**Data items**
## Begin

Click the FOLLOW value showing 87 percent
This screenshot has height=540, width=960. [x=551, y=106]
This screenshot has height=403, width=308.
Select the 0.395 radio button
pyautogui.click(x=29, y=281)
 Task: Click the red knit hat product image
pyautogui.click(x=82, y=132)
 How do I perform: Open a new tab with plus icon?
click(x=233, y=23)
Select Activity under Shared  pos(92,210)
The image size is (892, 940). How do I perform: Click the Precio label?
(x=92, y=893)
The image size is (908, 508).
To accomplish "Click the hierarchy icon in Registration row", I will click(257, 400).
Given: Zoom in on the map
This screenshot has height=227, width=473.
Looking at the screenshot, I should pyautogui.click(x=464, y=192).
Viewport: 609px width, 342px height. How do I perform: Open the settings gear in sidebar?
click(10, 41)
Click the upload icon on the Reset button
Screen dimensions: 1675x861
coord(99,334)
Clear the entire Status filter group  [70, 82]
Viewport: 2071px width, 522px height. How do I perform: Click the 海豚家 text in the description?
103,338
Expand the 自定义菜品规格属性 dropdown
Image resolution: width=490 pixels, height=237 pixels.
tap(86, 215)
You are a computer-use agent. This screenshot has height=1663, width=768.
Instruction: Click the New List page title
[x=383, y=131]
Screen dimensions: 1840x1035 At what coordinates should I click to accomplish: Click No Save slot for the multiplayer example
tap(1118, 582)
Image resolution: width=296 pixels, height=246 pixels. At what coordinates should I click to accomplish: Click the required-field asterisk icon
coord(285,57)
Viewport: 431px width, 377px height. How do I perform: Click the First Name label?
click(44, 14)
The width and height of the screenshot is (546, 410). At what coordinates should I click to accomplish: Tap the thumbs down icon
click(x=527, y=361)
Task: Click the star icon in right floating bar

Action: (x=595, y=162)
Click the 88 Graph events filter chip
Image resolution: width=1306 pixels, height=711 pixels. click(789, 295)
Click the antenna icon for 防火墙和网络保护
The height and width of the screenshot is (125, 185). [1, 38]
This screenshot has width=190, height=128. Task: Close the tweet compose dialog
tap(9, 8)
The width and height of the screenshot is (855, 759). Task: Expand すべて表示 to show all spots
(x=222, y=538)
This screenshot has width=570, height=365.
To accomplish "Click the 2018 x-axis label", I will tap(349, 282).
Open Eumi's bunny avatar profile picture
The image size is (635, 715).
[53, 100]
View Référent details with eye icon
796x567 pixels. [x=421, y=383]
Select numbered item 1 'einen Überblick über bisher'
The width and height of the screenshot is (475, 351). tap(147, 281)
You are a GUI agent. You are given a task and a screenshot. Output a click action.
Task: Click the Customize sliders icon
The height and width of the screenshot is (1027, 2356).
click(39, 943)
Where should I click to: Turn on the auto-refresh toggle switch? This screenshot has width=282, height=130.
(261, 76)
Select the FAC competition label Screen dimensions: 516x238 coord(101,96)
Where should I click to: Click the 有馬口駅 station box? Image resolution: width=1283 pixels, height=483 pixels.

## End

**WORK TO DO**
Pick out every line of the entries above that contains the string "size", and copy each one in full. Matching is case-sensitive.

**EXERCISE SOLUTION**
The image size is (892, 940). How do I perform: Click the Precio label?
The image size is (908, 508).
The image size is (635, 715).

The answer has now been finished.